Karkwa, Florence K., Misteur Valaire, Xavier Caféine et Antoine Gratton, voilà une infime partie des artistes qui ont accepté de participer à cette présentation annuelle des Jeunes musiciens du monde. Très prisés par le public et les gens de la scène depuis 2002, année de la création de l’organisme communautaire, les événements culturels organisés par JMM — le concert de Québec, celui de Montréal et le cocktail dînatoire — permettent d’amasser près de 100 000 $ par année, soit 35 % du financement de l’organisme. «Vous devez vous demander comment on fait pour faire vivre quatre écoles avec 350 000 $!, lance spontanément Mathieu Fortier, qui a fondé l’organisme avec son frère, Blaise. Il faut dire qu’on est économes : on dépense là où c’est important et on bénéficie d’une bonne part de bénévoles et de dons».

Pourquoi Kitcisakik?
C’est plus motivés que jamais que le jeune homme et son équipe peaufinent le développement de cette quatrième institution, à Kitcisakik. «On voulait travailler avec les Premières Nations depuis longtemps», expose M. Fortier. Ce qui adonnait bien, puisqu’un de leurs collaborateurs avait déjà établi un contact avec les membres de la communauté algonquine, qui étaient intéressés par l’idée. «Pour s’installer, il faut qu’il y ait tout d’abord une volonté du milieu, il faut que le milieu veuille nous recevoir, avance M. Fortier. Il faut aussi qu’il y ait des enseignants sur place, qui détiennent des capacités musicales… Kitcisakik avait tout ça».

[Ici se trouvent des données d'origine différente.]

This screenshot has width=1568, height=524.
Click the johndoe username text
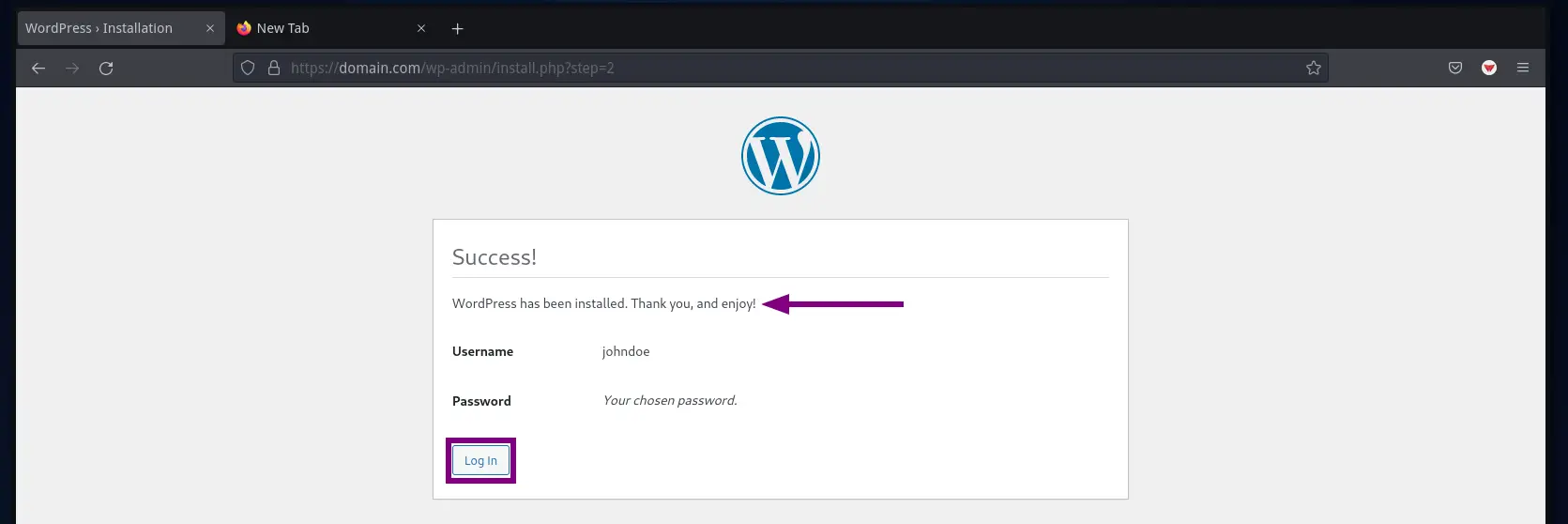click(626, 351)
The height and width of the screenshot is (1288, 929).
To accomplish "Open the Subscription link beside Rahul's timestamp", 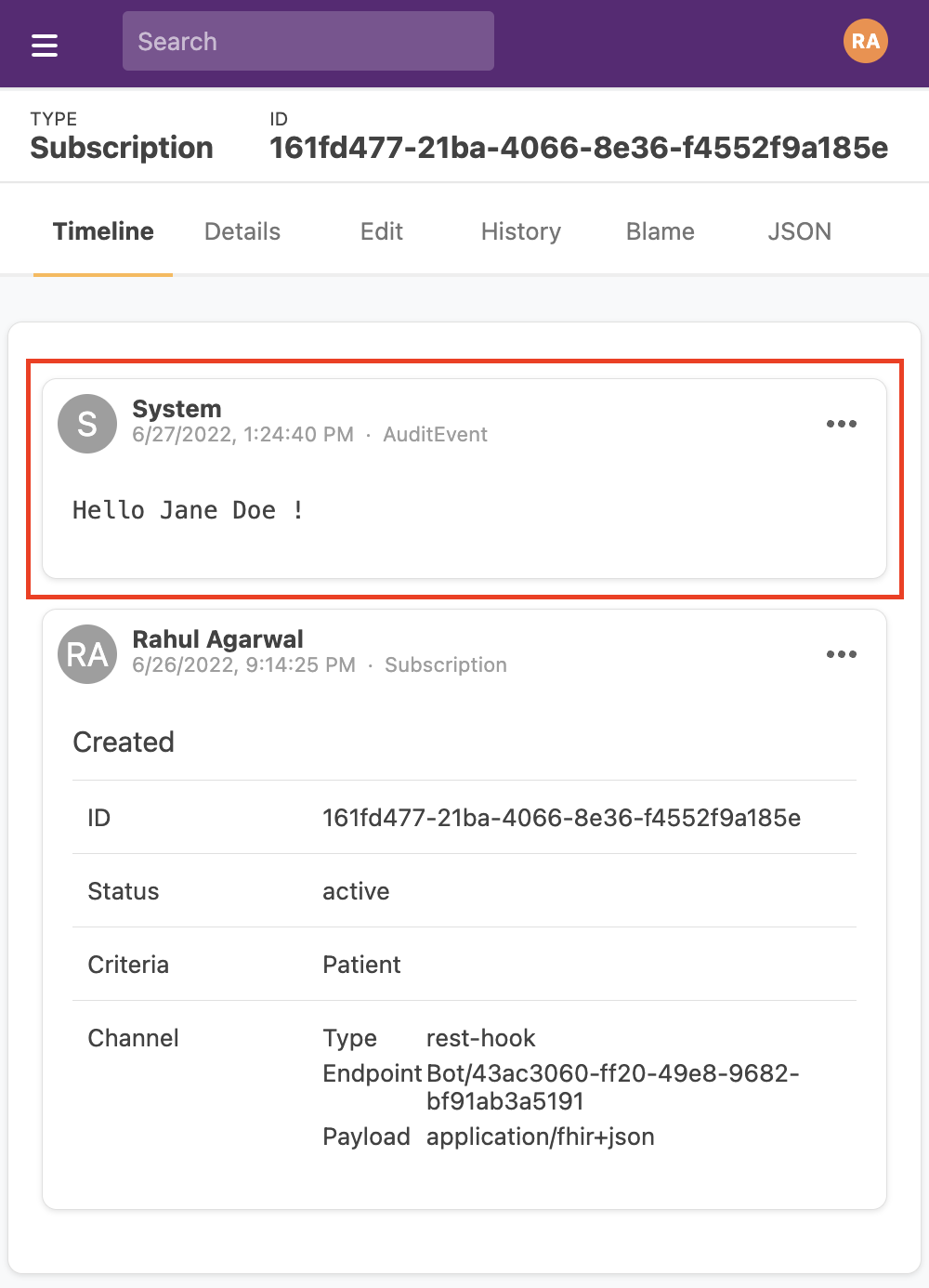I will (x=446, y=665).
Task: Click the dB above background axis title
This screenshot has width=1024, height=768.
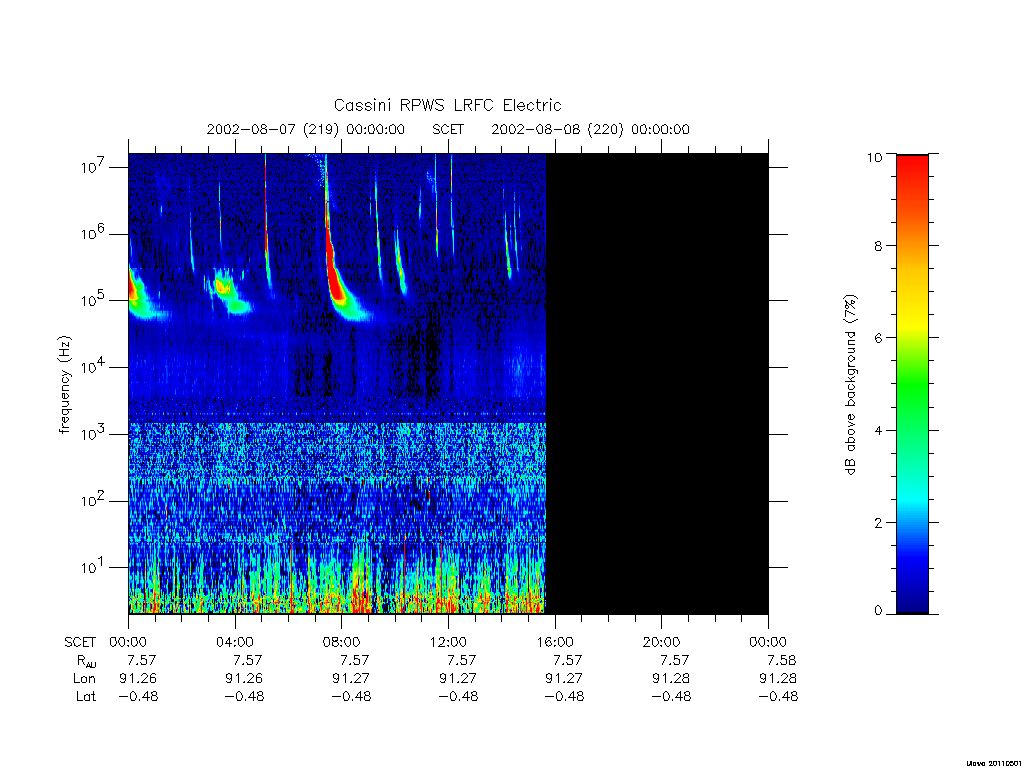Action: 850,385
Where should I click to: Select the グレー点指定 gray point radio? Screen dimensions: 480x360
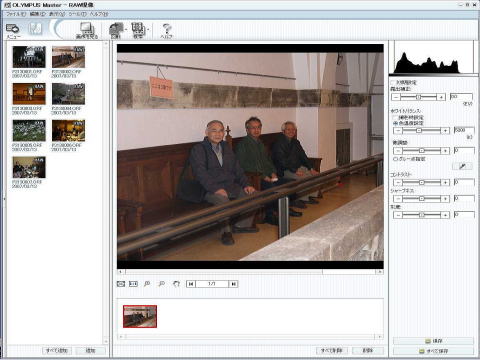(x=395, y=159)
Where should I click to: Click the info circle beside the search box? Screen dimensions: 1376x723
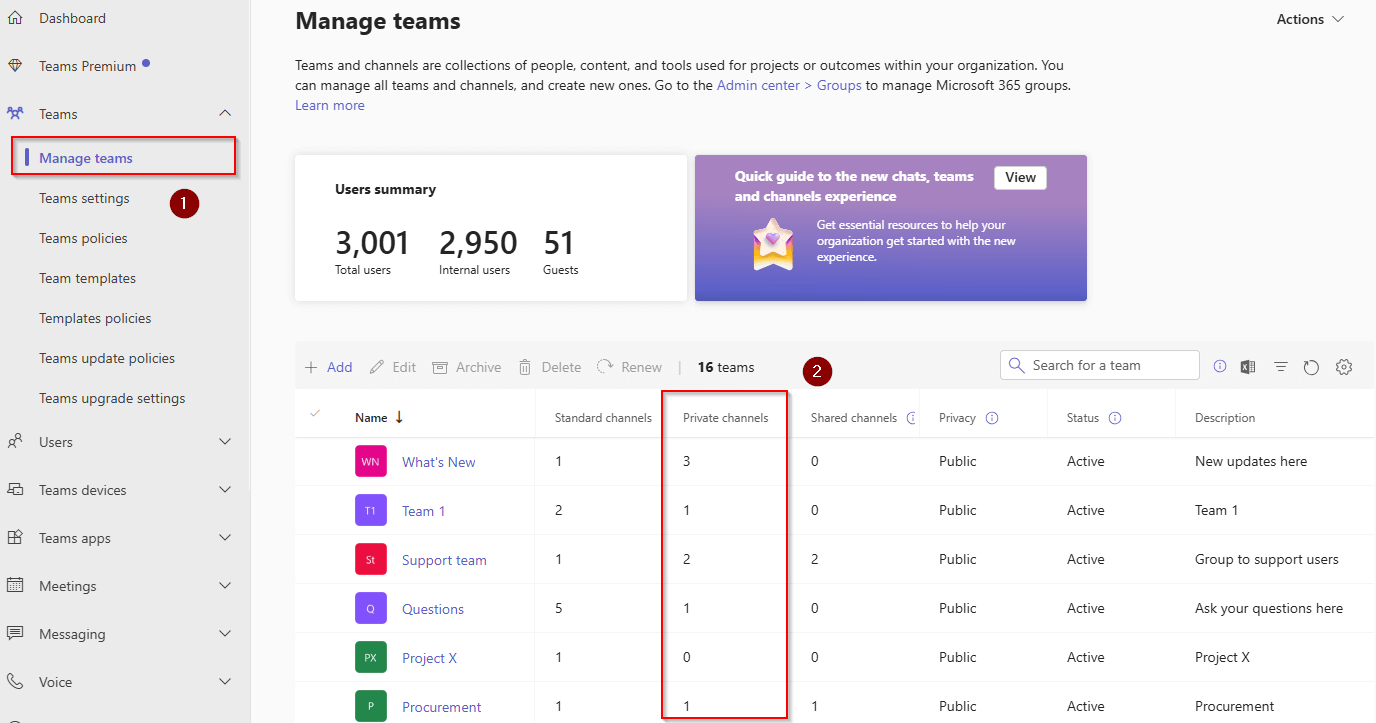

Il va sans dire que la communauté algonquine constitue un endroit répondant bien aux critères de l’organisme communautaire. «On s’établit dans des quartiers où les jeunes n’ont pas accès à des cours de musique, parce que c’est trop loin ou parce qu’ils n’ont pas les moyens de s’en offrir», explique M. Fortier.  L’école de Kitcisakik s’ajoute donc à celles de Kalkeri, en Inde, du quartier Hochelaga-Maisonneuve, à Montréal, et de la basse-ville de Québec, qui viennent en aide à plus de 200 jeunes chaque année.

Un double bénéfice
Il est à rappeler que Jeunes musiciens du monde favorisent l’épanouissement de ces enfants, âgés entre 5 et 17 ans, par l’enseignement de la musique traditionnelle tirée de leur patrimoine respectif. «Ils développent une estime de soi, une valeur de la persévérance et du travail, en plus de rester liés à leurs racines en préservant leur identité traditionnelle», aux dires du co-fondateur.

Reste que Mathieu Fortier tire lui aussi fièrement sa part de bénéfices personnels dans l’aventure : «Si tu savais le nombre de fois où j’ai pleuré de joie en voyant progresser ces jeunes-là, en les entendant parler d’écologie, d’importance de la conscience sociale, etc. On travaille d’arrache-pied, sans trop de revenus, mais on le fait pour eux.»